= Dugald McQuistan =

Scottish mathematician

Prof Dugald Black McQuistan FRSE (1879 – 2 April 1946) was a Scottish mathematician.

==Life==

He was born at Inverkip in Renfrewshire 1879. He was the son of Alexander McQuisten, a baker, and Agnes Leitch, the daughter of a grocer and market gardener. He was educated at Whitehill School in Glasgow. On 11 December 1895 it was announced in The Scotsman:

Dougald McQuistan and Peter Ramsay, two students of the secondary department of Whitehill Public School, Glasgow, have been awarded by the Science and Art Department "Queen's Prizes" to mathematics.

After studying Mathematics and Physics at Glasgow University he returned to Whitehill School to teach maths.
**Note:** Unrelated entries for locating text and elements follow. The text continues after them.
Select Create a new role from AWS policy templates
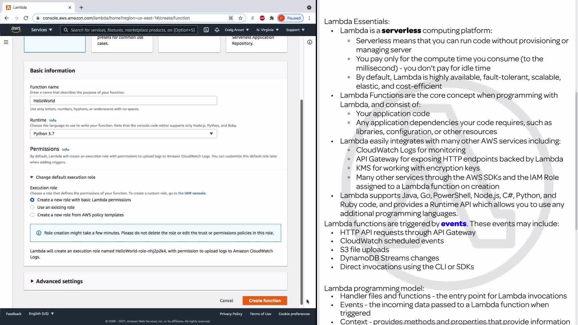578x325 pixels. pos(32,215)
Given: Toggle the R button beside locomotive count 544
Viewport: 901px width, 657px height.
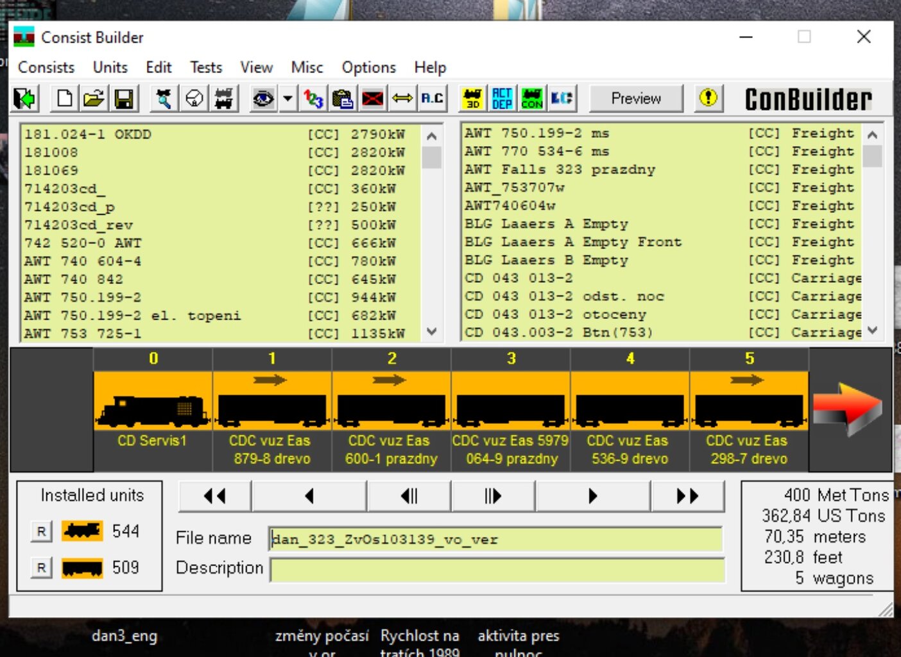Looking at the screenshot, I should click(42, 531).
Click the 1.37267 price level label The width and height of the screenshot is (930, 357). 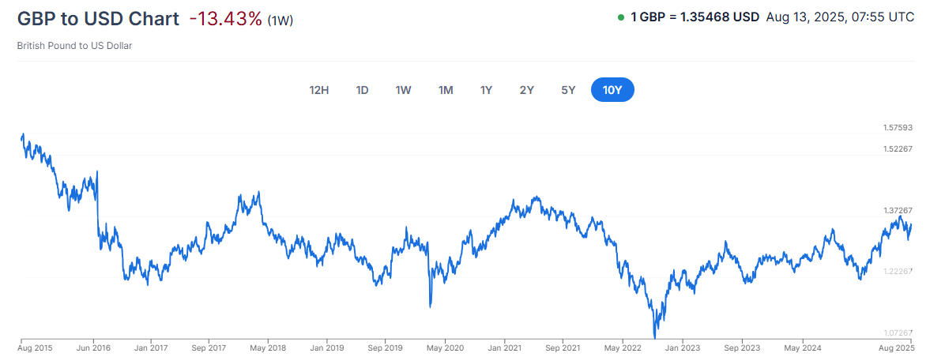point(898,211)
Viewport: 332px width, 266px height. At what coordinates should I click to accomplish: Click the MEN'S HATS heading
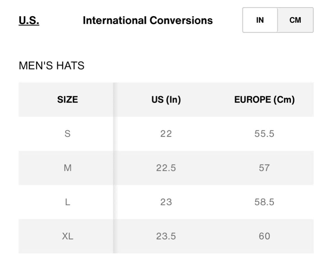[x=51, y=65]
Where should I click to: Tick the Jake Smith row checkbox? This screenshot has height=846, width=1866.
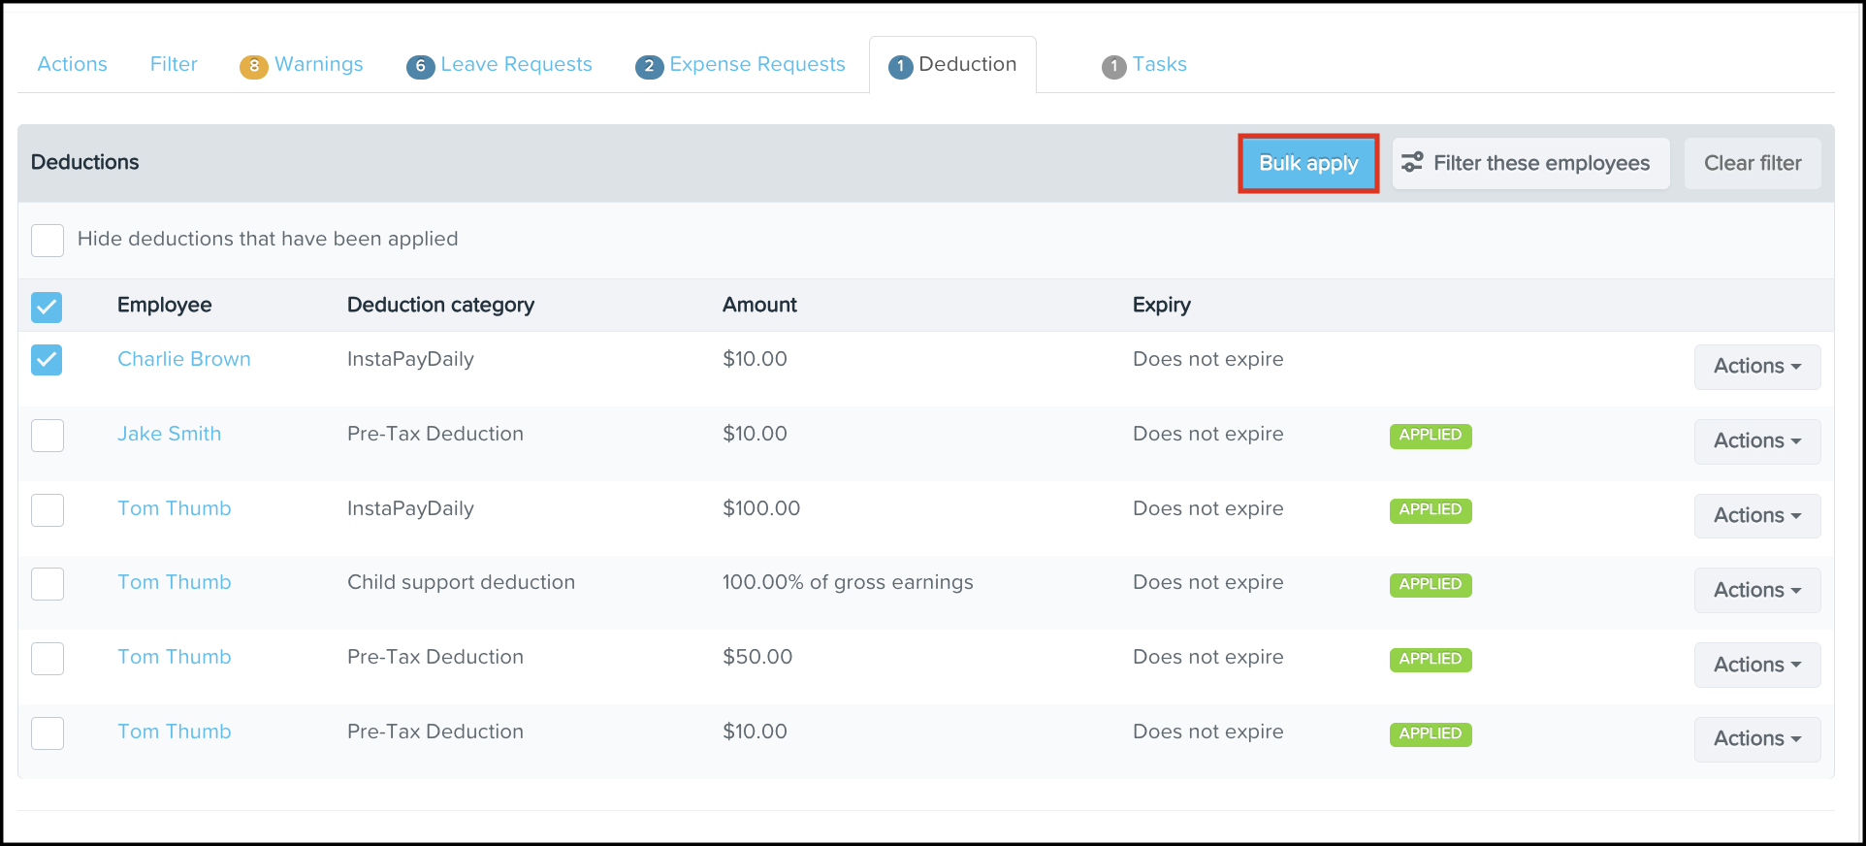click(48, 436)
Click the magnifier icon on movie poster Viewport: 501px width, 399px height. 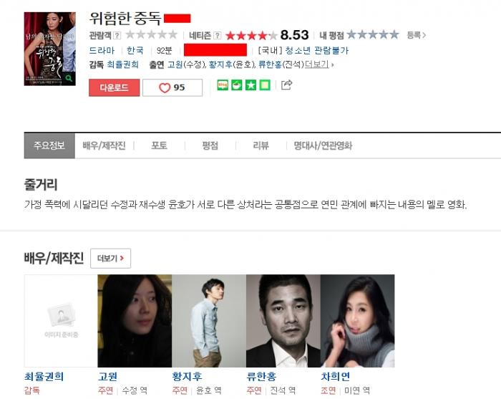click(69, 77)
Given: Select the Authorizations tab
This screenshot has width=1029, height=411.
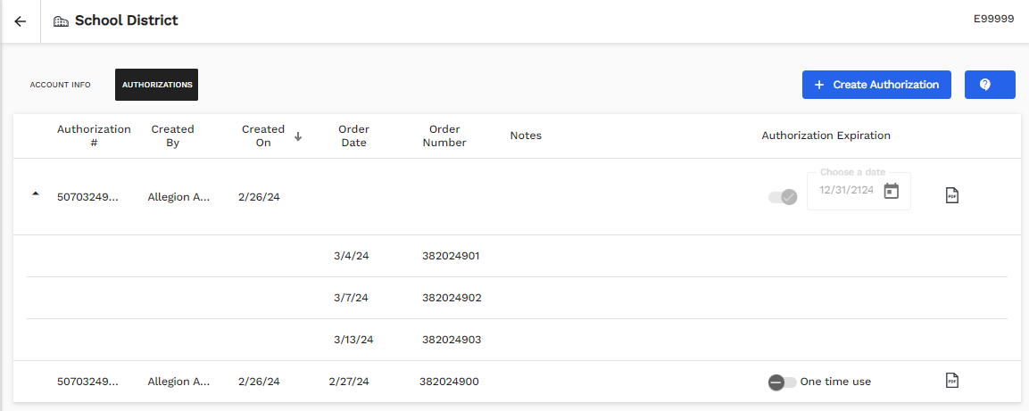Looking at the screenshot, I should (x=157, y=85).
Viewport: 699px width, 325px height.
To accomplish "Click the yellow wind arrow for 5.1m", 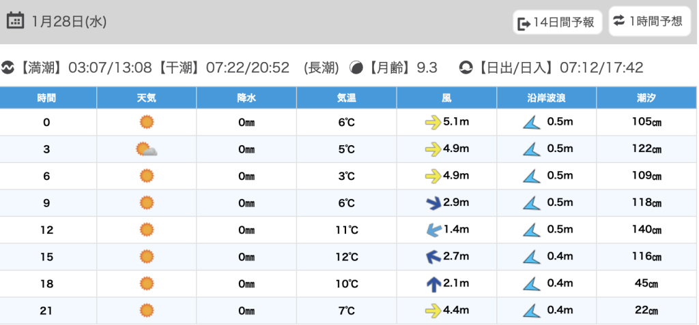I will click(x=433, y=122).
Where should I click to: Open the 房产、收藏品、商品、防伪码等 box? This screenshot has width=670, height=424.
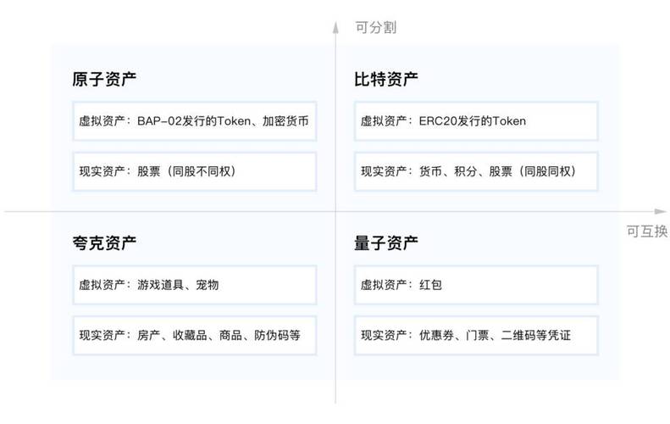(x=195, y=335)
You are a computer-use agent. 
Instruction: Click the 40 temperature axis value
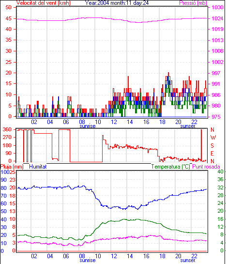220,171
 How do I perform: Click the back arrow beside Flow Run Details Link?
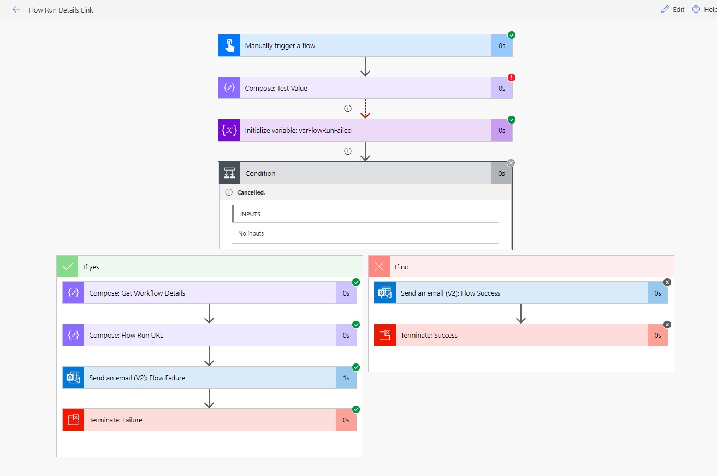coord(16,9)
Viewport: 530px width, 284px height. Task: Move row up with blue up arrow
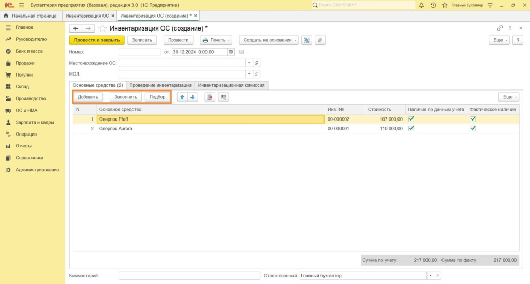[182, 97]
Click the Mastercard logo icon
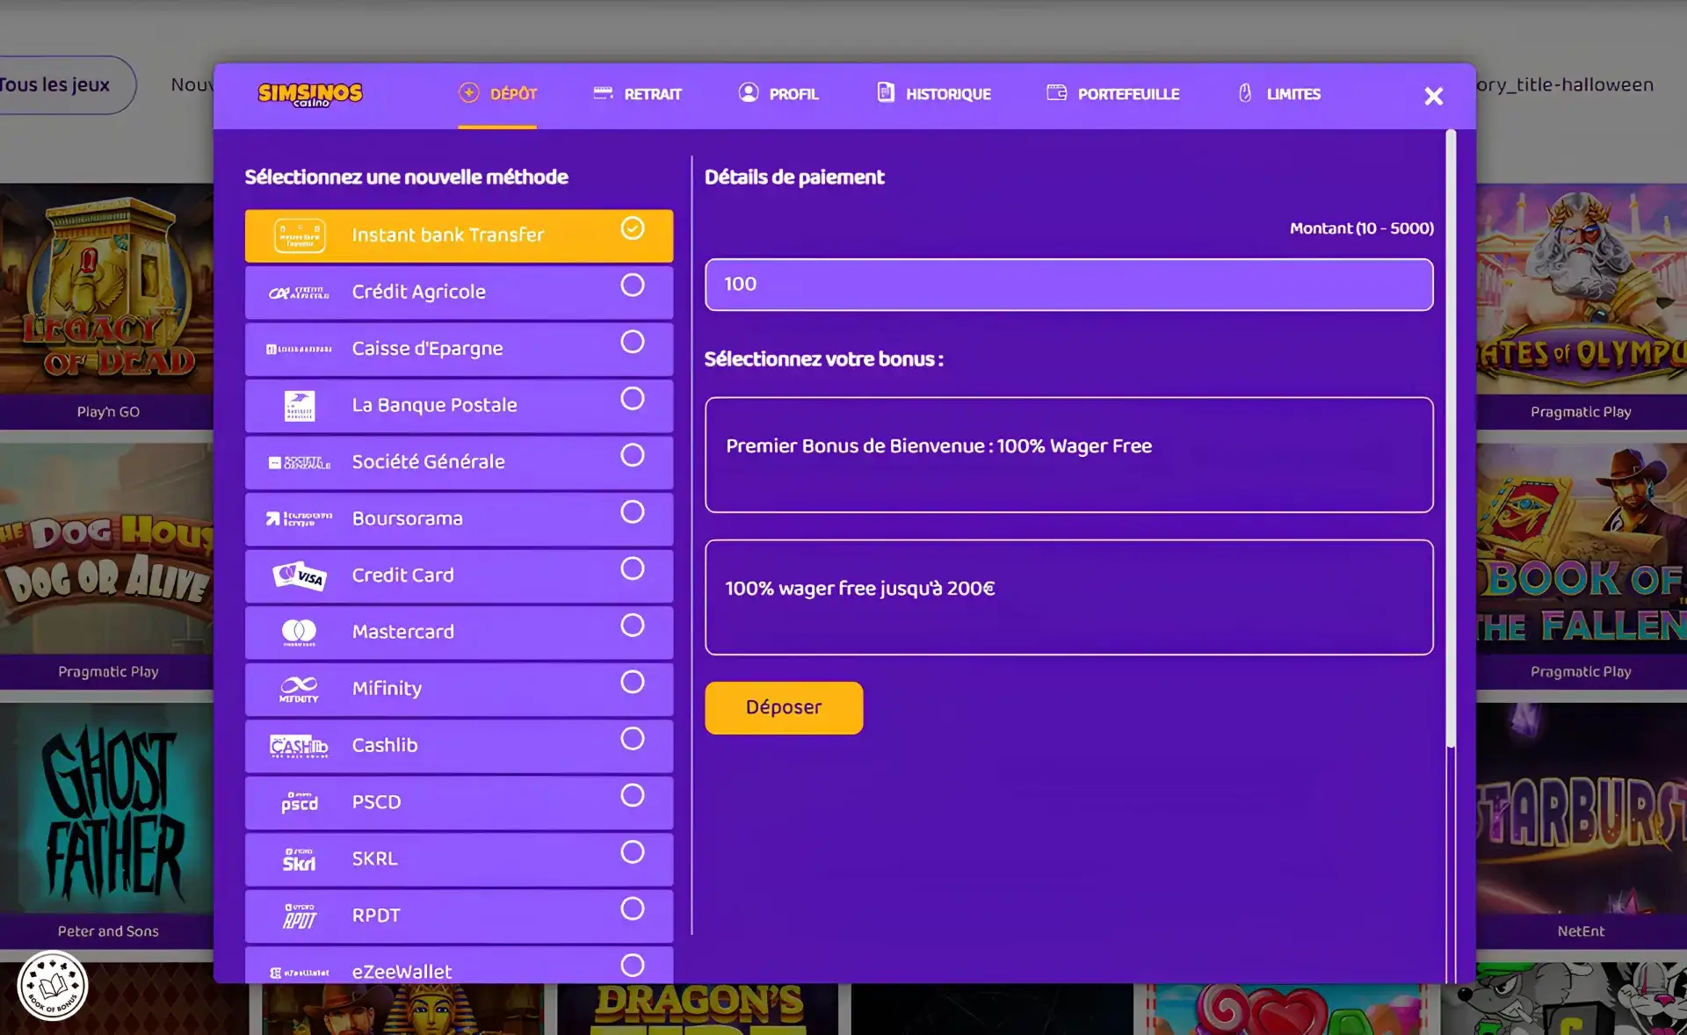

From there he moved to teach at Allan Glen's School and then to the High School. He appears to have continued to live with his parents, then at 33 Renfield Street in Glasgow.

In 1921 he was elected a Fellow of the Royal Society of Edinburgh. His proposers were Andrew Gray, George Alexander Gibson, John Gordon Gray and Robert Alexander Houston.

In 1925 he became an associate professor of Natural Philosophy (Physics) at the Royal Technical College, Glasgow. He was given a full professorship in 1938 and retired in 1942.

He died on 2 April 1946. His sister Elizabeth Leitch McQuistan, a teacher, confirmed his death.